Much like how Fed officials should not overreact to a spike in gas prices after hurricanes barreled through Texas and Florida this summer, “I don’t think we should be overly responsive to temporary price changes that go the other way,” Rosengren said.
He worries more about a situation by the end of 2018 where “we’re pretty close to 2% inflation and labor markets are even tighter than they are now,” yet rates are still accommodative. The FOMC projects the fed funds rate to be 2.1% by the end of next year, below a neutral rate of 2.75%.
“If we keep missing on inflation and if wages and salaries plateau or go down, I would have to rethink some of this,” he said. But, “I don’t think we’ve had enough data at this point.”
Another way inflationary pressures could pop up is in asset prices, Rosengren said. He has been outspoken in warning that current easy financial conditions could pose risks to financial stability especially in the event of a downturn.
While many Fed officials see accommodative financial conditions as helping to bolster the economic expansion, Rosengren said he’s concerned “in some areas of the market you could have asset prices that become unsustainable, that if we were to have a bad shock that those would amplify the economic downturn when it did occur.”
Calling stocks “fully priced” if not quite “ebullient,” Rosengren said the Fed should look at asset prices and ask, “Can we explain it with underlying fundamentals?” Right now, “I don’t know if it’s quite to the ebullient point but I think it’s certainly fully priced,” he said.

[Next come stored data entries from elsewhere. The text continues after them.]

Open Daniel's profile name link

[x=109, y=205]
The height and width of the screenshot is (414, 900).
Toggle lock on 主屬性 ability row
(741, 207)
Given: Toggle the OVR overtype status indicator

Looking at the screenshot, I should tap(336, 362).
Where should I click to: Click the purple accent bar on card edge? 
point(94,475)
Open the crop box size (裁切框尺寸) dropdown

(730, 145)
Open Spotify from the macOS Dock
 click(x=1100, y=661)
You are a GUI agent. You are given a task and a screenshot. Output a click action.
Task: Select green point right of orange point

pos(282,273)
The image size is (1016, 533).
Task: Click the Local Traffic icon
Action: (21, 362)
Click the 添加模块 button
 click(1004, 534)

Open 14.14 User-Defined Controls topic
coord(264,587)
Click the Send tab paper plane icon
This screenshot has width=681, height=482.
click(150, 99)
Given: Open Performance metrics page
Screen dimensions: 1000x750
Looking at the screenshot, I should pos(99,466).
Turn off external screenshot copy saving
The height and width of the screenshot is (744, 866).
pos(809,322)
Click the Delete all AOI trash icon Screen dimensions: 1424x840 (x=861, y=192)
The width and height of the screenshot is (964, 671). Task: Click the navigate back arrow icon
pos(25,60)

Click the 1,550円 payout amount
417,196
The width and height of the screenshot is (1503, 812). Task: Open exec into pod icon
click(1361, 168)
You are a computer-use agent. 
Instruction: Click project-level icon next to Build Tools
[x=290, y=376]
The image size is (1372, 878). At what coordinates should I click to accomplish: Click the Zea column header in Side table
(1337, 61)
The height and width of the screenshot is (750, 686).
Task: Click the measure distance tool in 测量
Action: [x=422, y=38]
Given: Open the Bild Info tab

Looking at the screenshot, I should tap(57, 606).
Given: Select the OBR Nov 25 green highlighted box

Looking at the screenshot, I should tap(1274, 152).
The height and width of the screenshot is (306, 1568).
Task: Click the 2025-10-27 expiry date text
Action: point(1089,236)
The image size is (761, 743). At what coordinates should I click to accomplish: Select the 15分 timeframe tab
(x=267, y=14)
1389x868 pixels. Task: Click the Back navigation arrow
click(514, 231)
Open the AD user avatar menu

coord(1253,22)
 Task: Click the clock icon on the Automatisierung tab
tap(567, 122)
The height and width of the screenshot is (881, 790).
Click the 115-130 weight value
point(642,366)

Rethinking the Fed’s monetary policy framework could be useful in that sense, he said. Alternative frameworks such as temporary price level targeting could “give us a little more cushion in case we have a negative shock,” though he would not make any change to the Fed’s operating principles now.
With productivity growth sluggish and the equilibrium interest rate low, historically speaking, “if we get a shock that causes a recession we’d hit the zero lower bound,” Rosengren said. Price level targeting would allow the Fed to make up some of the times when inflation has missed and give policymakers a little more space to act during a recession.
“I think we should always be asking ourselves are we using the appropriate framework. But I’m not sure I would pick this particular point in time to make that change,” Rosengren said.
He additionally endorsed the post-crisis floor system the Fed uses to change short-term interest rates while maintaining an abundant supply of excess reserves, saying it’s a “much easier framework to use if interest rates get back down to zero.”
A floor system would necessitate a larger balance sheet over the long run.
But Rosengren noted the FOMC is still far enough away from having to discuss the ultimate size of the balance sheet that it need not make an imminent decision.
Besides, he’s waiting for clarity on who President Donald Trump will appoint to lead the Fed as well as to fill the three openings on the Board of Governors in Washington.
“You can easily imagine the next chair could have the exact same view or a different view” on the balance sheet, he said. “So I think we just need to wait and see who that person is.”